» **Text segment**
━━━━━━━━━━━━━━━━━━━━━━━━━━━━━━

It was an extremely me-centric post complete with all the all the ways I perceive people to be careless in their words, all the ways I’m still hurting, all the ways people don’t understand, all the ways I want the focus to be about me.

But I deleted the whole thing.

Let me try again. I’ve had a blog hiatus for several weeks, not because I didn’t want to write, but because I couldn’t. It’s been a rough patch. Joy was the carrot dangling from a stick, always ahead but just out of reach. The imagery of a battle is also fitting. It’s been a constant fight to rejoice, and I grew tired of fighting. I grew weary of “talking to myself.” It was much easier to listen instead. Thoughts and emotions spiraled down. The weight of doubt began to crush. I reasoned, “Well, I’m in good company. Even Spurgeon battled this type of spiritual depression. Clearly, David and the other psalmists knew it also.”

━━━━━━━━━━━━━━━━━━━━━━━━━━━━━━

» **Supplied entries**
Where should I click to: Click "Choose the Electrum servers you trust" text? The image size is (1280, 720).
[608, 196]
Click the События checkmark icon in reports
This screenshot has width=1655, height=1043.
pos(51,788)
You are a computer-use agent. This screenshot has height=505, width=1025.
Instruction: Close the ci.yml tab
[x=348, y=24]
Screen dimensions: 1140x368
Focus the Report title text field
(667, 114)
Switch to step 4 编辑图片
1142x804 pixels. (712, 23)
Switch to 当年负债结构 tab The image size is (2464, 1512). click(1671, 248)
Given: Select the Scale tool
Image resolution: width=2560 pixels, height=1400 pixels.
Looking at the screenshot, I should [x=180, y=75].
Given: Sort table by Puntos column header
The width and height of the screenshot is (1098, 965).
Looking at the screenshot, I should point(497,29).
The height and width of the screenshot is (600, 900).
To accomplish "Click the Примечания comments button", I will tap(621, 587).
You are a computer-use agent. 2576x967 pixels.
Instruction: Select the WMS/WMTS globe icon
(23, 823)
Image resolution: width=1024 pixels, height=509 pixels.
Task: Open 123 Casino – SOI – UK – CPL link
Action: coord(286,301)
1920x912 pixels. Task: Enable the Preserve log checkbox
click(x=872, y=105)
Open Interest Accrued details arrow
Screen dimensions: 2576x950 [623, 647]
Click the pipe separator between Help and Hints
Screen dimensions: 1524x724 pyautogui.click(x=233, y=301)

━━━━━━━━━━━━━━━━━━━━━━━━━━━━━━

» **Set tasks**
1. Answer these about the blog post on a writing hiatus:
(a) What did the writer do with the me-centric post?
(b) How long did the blog hiatus last?
(c) Who does the writer name as having battled spiritual depression?
2. Carry on writing the blog post on a writing hiatus, starting after its last sentence.
The material plays no part in what comes next.

» **Answer set**
1.
(a) The writer deleted the whole thing.
(b) It lasted several weeks.
(c) Spurgeon, along with David and the other psalmists.

2.
I understand when the psalmist says “My soul thirsts for God, for the living God. When shall I come and appear before God? My tears have been my food day and night.” (Psalm 42:2-3) I wanted God, but He didn’t seem to be listening.

I think of the verse that says God keeps tears in a bottle, symbolizing that He’s intimately aware of sorrow. I imagine my tears fill an olympic-size swimming pool.

It’s also been a season of doubt. The same old lies snuck in. God does not hear me. God has forgotten me. “Beauty out of ashes? Well that’s just crap.”

You get the point.

I’ve set a familiar scene and delineated the rising tension. Here’s the relief.

“These things I remember…”

“Why are you cast down O my soul, and why are you in turmoil within me? Hope in God;  for I shall again praise Him, my salvation and my God.”

“My soul is cast down within me; therefore, I remember you.” (Psalm 42)

I remember. 

My confident expectation is in the God who created me, pursued me, purchased me back, and won me through the blood of His Son. Jesus more than any other knows what it is to be forsaken. He was alone, so I don’t have to be.

I remember the joy and delight of intimacy with God. I “shall again praise Him.” Delight will come again.

I remember that He is the Rock, the stability when waves toss me about.

I change. He changes not.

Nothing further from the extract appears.